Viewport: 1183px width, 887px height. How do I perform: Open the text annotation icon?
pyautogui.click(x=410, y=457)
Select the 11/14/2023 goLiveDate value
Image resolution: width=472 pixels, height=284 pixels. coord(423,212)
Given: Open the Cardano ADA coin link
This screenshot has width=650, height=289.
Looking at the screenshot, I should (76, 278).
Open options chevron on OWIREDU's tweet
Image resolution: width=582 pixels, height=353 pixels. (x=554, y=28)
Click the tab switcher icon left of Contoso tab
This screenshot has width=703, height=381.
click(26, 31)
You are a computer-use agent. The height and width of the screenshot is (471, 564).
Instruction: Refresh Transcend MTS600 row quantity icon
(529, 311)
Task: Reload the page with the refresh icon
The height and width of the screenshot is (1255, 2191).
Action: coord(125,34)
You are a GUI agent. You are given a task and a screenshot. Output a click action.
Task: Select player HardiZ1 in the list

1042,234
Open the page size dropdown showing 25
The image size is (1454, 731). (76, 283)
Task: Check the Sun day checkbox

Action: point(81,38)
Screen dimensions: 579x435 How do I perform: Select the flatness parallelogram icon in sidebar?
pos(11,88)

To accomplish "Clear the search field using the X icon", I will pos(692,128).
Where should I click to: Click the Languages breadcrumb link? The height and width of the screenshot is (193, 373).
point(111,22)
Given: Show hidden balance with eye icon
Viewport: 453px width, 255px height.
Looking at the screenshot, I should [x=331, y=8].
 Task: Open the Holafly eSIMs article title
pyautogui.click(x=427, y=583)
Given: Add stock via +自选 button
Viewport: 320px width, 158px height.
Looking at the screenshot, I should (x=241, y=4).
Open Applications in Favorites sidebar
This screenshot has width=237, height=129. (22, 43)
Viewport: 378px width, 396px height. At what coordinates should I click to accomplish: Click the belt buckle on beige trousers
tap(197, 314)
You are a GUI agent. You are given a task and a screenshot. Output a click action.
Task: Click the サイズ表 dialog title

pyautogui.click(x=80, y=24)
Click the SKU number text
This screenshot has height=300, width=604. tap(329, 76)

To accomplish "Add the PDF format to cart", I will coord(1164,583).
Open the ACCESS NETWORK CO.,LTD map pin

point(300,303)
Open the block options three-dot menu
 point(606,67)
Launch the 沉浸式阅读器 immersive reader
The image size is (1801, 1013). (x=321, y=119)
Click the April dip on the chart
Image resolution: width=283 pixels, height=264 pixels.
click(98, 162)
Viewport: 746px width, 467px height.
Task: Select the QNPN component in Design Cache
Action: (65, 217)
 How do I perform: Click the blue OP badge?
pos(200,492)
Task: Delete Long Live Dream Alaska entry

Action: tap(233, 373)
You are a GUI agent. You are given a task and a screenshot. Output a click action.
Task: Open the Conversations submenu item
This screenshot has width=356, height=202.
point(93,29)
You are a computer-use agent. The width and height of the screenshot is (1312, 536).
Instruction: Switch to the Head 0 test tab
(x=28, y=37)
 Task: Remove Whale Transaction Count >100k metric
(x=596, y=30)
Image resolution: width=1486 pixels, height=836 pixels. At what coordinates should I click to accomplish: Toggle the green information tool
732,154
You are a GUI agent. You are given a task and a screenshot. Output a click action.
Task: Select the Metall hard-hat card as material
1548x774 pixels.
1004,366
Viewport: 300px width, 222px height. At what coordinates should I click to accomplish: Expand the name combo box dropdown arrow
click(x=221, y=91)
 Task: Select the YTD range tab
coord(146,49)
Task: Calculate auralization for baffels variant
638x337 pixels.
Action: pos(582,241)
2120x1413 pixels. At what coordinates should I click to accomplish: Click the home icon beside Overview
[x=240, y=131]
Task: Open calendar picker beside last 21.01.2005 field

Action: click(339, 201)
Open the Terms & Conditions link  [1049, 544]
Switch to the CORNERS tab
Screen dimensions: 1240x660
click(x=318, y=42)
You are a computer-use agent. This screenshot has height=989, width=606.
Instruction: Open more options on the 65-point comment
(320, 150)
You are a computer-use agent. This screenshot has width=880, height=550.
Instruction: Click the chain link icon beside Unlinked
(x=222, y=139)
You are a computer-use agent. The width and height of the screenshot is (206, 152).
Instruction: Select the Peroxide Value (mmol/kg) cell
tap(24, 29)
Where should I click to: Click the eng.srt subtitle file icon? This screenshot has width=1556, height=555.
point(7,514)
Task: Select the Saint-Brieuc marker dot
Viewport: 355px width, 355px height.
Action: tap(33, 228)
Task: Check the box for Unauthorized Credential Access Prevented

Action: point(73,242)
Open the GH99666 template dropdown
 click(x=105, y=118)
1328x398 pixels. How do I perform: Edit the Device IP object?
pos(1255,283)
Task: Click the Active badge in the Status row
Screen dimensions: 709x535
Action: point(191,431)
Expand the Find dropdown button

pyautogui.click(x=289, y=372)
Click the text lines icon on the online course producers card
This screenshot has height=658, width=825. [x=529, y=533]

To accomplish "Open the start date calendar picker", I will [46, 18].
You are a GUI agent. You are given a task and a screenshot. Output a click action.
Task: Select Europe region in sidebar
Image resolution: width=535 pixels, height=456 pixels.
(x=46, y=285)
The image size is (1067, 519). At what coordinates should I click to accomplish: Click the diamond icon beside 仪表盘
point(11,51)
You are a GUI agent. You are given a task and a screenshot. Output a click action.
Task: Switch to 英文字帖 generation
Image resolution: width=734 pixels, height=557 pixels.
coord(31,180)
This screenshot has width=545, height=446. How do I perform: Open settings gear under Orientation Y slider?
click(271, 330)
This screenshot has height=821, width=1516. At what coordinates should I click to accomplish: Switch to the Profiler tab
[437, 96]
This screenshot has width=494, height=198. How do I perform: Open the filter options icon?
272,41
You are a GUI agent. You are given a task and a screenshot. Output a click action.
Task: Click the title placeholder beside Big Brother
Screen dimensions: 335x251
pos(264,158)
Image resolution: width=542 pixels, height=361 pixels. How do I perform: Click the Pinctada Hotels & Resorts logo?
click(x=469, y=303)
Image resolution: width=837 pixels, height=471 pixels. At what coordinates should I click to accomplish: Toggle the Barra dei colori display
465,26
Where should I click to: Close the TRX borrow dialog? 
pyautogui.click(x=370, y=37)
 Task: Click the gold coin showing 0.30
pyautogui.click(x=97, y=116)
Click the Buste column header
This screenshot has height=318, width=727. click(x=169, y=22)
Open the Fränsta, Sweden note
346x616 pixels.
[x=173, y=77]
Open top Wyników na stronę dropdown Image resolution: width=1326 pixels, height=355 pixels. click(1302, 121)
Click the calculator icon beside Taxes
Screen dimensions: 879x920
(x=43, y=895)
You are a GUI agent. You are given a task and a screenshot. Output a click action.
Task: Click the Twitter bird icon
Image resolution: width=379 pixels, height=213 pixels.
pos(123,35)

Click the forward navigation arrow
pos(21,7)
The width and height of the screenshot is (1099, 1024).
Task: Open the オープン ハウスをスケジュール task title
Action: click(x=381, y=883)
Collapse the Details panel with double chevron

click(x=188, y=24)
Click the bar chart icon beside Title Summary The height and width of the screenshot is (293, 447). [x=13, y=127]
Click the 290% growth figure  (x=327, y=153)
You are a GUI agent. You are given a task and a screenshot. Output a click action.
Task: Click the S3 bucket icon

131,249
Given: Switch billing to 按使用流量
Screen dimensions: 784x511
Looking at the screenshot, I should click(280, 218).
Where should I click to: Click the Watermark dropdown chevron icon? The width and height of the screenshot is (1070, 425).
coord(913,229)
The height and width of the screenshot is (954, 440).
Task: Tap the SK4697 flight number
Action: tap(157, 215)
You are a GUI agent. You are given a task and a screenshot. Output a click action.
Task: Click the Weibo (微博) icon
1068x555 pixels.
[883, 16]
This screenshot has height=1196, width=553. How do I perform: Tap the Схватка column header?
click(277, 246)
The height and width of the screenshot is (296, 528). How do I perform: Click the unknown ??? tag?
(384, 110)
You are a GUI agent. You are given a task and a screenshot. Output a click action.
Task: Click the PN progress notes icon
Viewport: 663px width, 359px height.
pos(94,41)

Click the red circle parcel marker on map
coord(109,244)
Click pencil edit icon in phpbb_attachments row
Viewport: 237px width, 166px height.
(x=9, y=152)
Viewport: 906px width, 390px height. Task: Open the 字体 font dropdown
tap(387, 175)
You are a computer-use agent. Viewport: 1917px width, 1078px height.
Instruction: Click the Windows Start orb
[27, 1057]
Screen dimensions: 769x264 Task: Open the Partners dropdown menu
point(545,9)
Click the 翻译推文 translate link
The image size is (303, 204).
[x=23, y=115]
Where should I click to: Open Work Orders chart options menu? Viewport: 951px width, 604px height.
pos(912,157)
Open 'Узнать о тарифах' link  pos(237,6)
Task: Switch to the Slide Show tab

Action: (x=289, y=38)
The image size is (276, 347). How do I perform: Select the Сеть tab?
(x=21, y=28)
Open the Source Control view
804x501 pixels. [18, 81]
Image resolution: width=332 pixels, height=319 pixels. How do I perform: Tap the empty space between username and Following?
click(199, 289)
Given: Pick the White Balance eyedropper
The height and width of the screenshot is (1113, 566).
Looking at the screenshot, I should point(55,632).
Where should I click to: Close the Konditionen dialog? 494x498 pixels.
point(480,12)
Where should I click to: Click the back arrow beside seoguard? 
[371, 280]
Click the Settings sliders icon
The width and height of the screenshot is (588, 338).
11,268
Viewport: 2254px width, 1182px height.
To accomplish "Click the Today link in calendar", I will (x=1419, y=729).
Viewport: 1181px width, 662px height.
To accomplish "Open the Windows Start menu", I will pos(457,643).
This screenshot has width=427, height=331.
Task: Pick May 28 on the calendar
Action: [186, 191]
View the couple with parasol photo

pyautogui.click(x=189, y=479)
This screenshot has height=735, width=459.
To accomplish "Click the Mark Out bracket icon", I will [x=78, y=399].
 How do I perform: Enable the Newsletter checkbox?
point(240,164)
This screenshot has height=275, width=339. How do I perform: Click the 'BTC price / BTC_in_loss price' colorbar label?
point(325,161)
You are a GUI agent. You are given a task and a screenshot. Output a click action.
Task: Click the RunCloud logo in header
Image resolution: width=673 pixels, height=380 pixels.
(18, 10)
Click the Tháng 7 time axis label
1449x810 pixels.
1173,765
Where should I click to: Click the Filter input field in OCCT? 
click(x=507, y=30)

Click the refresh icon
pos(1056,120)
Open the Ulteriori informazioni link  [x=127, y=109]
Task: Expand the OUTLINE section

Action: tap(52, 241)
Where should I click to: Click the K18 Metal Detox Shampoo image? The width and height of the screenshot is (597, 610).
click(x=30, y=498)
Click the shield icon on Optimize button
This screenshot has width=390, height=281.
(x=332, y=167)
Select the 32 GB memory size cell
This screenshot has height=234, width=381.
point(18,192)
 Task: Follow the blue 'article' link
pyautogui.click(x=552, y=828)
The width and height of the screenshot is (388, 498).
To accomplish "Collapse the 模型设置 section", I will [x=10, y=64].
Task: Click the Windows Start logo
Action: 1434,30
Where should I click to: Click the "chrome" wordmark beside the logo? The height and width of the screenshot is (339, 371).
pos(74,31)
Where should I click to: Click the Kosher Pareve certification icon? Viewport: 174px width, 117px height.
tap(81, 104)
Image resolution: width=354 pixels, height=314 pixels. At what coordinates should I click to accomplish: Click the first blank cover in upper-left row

> AIM:
Reproduce the records from the start down through the line containing "I will pos(692,128).", swapping "checkbox" for "tick box" and keeping everything else unchanged.

> SOLUTION TO THIS TASK:
Viewport: 1183px width, 887px height. How do I perform: Open the text annotation icon?
pyautogui.click(x=410, y=457)
Select the 11/14/2023 goLiveDate value
Image resolution: width=472 pixels, height=284 pixels. coord(423,212)
Given: Open the Cardano ADA coin link
This screenshot has width=650, height=289.
Looking at the screenshot, I should (76, 278).
Open options chevron on OWIREDU's tweet
Image resolution: width=582 pixels, height=353 pixels. (x=554, y=28)
Click the tab switcher icon left of Contoso tab
This screenshot has width=703, height=381.
click(26, 31)
You are a computer-use agent. The height and width of the screenshot is (471, 564).
Instruction: Refresh Transcend MTS600 row quantity icon
(529, 311)
Task: Reload the page with the refresh icon
The height and width of the screenshot is (1255, 2191).
Action: coord(125,34)
You are a GUI agent. You are given a task and a screenshot. Output a click action.
Task: Select player HardiZ1 in the list

1042,234
Open the page size dropdown showing 25
The image size is (1454, 731). (76, 283)
Task: Check the Sun day tick box

Action: point(81,38)
Screen dimensions: 579x435 How do I perform: Select the flatness parallelogram icon in sidebar?
pos(11,88)

To accomplish "Clear the search field using the X icon", I will pos(692,128).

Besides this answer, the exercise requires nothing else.